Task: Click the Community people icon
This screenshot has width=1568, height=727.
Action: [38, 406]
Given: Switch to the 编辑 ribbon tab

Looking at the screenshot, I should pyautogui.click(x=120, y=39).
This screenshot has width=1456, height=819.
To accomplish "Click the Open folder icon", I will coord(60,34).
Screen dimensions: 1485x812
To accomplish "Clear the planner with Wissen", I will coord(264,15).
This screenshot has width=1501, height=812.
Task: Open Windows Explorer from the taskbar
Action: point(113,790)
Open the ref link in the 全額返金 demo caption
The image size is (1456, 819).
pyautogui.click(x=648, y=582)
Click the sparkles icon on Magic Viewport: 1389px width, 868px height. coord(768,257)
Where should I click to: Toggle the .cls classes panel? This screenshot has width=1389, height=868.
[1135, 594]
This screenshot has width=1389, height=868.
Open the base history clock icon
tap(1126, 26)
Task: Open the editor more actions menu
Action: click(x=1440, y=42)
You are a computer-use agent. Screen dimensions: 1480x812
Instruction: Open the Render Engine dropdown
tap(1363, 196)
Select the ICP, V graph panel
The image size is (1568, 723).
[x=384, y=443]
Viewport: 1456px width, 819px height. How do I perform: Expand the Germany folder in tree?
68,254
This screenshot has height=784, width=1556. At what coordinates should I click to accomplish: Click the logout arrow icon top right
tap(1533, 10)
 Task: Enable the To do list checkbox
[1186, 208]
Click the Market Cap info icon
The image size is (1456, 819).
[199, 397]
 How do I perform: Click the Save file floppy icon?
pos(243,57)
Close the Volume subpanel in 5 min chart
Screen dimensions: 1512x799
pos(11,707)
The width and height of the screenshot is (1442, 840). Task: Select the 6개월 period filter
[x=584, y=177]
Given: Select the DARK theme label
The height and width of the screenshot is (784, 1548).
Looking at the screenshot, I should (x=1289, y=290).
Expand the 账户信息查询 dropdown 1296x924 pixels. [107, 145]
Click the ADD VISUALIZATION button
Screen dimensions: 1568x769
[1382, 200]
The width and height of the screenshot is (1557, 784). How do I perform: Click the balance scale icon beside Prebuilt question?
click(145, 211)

* Exercise details *
Return each record exactly as given.

* Output for this task *
Task: Click the Community people icon
This screenshot has width=1568, height=727.
Action: [38, 406]
Given: Switch to the 编辑 ribbon tab

Looking at the screenshot, I should pyautogui.click(x=120, y=39).
This screenshot has width=1456, height=819.
To accomplish "Click the Open folder icon", I will coord(60,34).
Screen dimensions: 1485x812
To accomplish "Clear the planner with Wissen", I will coord(264,15).
This screenshot has width=1501, height=812.
Task: Open Windows Explorer from the taskbar
Action: point(113,790)
Open the ref link in the 全額返金 demo caption
The image size is (1456, 819).
pyautogui.click(x=648, y=582)
Click the sparkles icon on Magic Viewport: 1389px width, 868px height. coord(768,257)
Where should I click to: Toggle the .cls classes panel? This screenshot has width=1389, height=868.
[1135, 594]
This screenshot has width=1389, height=868.
Open the base history clock icon
tap(1126, 26)
Task: Open the editor more actions menu
Action: click(x=1440, y=42)
You are a computer-use agent. Screen dimensions: 1480x812
Instruction: Open the Render Engine dropdown
tap(1363, 196)
Select the ICP, V graph panel
The image size is (1568, 723).
[x=384, y=443]
Viewport: 1456px width, 819px height. How do I perform: Expand the Germany folder in tree?
68,254
This screenshot has height=784, width=1556. At what coordinates should I click to accomplish: Click the logout arrow icon top right
tap(1533, 10)
 Task: Enable the To do list checkbox
[1186, 208]
Click the Market Cap info icon
The image size is (1456, 819).
[199, 397]
 How do I perform: Click the Save file floppy icon?
pos(243,57)
Close the Volume subpanel in 5 min chart
Screen dimensions: 1512x799
pos(11,707)
The width and height of the screenshot is (1442, 840). Task: Select the 6개월 period filter
[x=584, y=177]
Given: Select the DARK theme label
The height and width of the screenshot is (784, 1548).
Looking at the screenshot, I should (x=1289, y=290).
Expand the 账户信息查询 dropdown 1296x924 pixels. [107, 145]
Click the ADD VISUALIZATION button
Screen dimensions: 1568x769
[1382, 200]
The width and height of the screenshot is (1557, 784). How do I perform: Click the balance scale icon beside Prebuilt question?
click(145, 211)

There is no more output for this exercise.